Il nuovo Gladbach di Hecking punta la Fiorentina, con Stindl in prima fila

Il polivalente fantasista tedesco parla alla Gazzetta dello Sport, in vista della sfida valida per i sedicesimi di Europa League. E' lui uno dei principali pericoli a cui la Viola dovrà prestare attenzione.

Il nuovo Gladbach di Hecking punta la Fiorentina, con Stindl in prima fila
Lars Stindl. | Fonte immagine: Bild

Il Borussia Moenchengladbach ha voltato pagina, eccome se l'ha voltata. Nuova gestione, nuovo modulo, nuovi meccanismi, tanto da raggiungere quell'efficienza tedesca che André Schubert, tecnico esonerato a fine 2016, aveva inizialmente trovato durante la scorsa stagione, prima di crollare bruscamente in quella attuale. Sulla panchina ora siete Dieter Hecking, ex allenatore del Wolfsburg che portò i lupi a competere con il Bayern Monaco. L'ottimo bottino conseguito in questo avvio di 2017 racconta di quattro vittorie in cinque gare giocate (inclusa la Coppa di Germania), con quattro clean sheet e nove reti realizzate.

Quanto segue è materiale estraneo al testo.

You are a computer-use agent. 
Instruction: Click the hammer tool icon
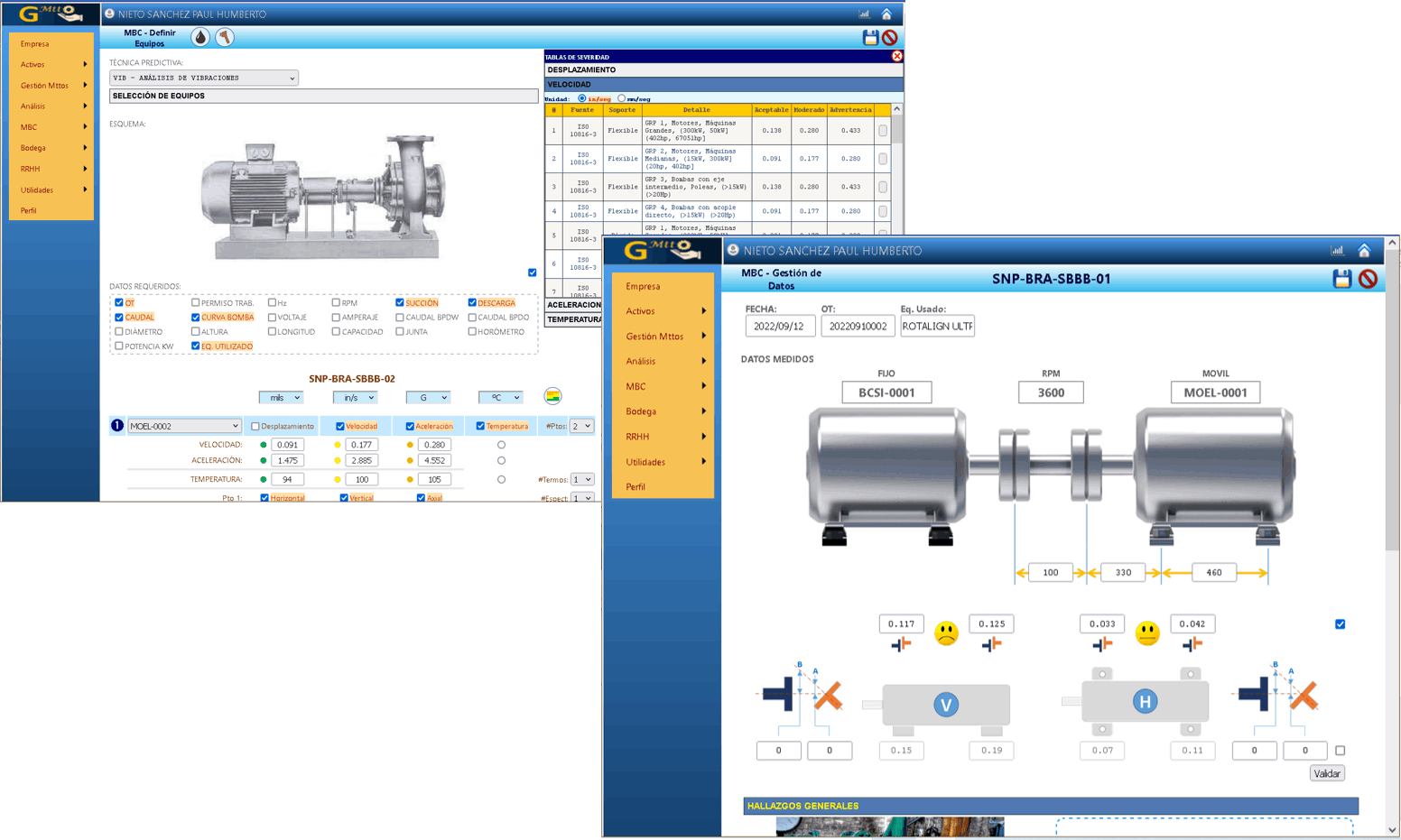click(x=225, y=37)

Tra i segreti del quadrato 4-4-2 disposto dal tecnico, c'è indubbiamente la posizione di Lars Stindl. Nato esterno ai tempi dell'Hannover, il tedesco si è poi evoluto, tanto da diventare un vero e proprio jolly di mediana e attacco. Nello schieramento, si posiziona come seconda punta ed ha il compito di raccordare i reparti. Il 28enne ha parlato proprio di questo cambiamento tra le pagine della Gazzetta dello Sport: "Abbiamo più stabilità - afferma, relativamente al nuovo modulo - Hecking ha puntato su una formazione tipo, così abbiamo potuto migliorare subito i meccanismi. La sua filosofia è chiara: avere una buona difesa è la base per il successo. Da quando è arrivato lui dietro siamo migliorati molto, abbiamo subito gol solo su calcio da fermo. Credo però che il cambiamento più grande sia mentale".

La Fiorentina è dunque avvisata. Giovedì sera i Viola voleranno in terra teutonica per giocarsi l'andata dei sedicesimi di finale di Europa League e ad attenderli ci sarà una squadra agguerrita, diversa da quella che si era presentata nell'urna di Nyon - anche se, va detto, i toscani e l'ambiente mai hanno abbassato la guardia.

"Paulo Sousa ha dato alla squadra un gioco internazionale, ma stanno vivendo un momento particolare: hanno battuto bene la Juve, facendo una grande partita difensiva, ma hanno perso netto con la Roma. Noi però non ci adatteremo a loro. Dobbiamo essere molto concentrati perché loro hanno un ottimo attacco", dichiara Stindl in relazione al tipo di partita che si può aspettare.

Negli ultimi anni il Gladbach, a livello continentale, ha sempre conseguito risultati comunque soddisfacenti, anche se spesso han lasciato l'amaro in bocca. Nella stagione 2014/15 è stato il Siviglia, poi campione, ad eliminare i tedeschi (proprio nei sedicesimi di Europa League) dopo due partite molto tirate. Proprio gli andalusi sono stati di nuovo avversari nel girone di Champions League nell'annata successiva, insieme a Juventus e City, quando il Borussia chiuse ultimo, ma battendo il Siviglia e pareggiando due volte con la Juve. "Sappiamo di cosa siamo capaci, ma la strada è lungo e la Fiorentina non è inferiore. Gli ultimi risultati ci danno carica e fiducia. Queste sensazioni positive ci accompagnano in coppa, qui possiamo aggiustare la stagione". A Firenze sono avvisati.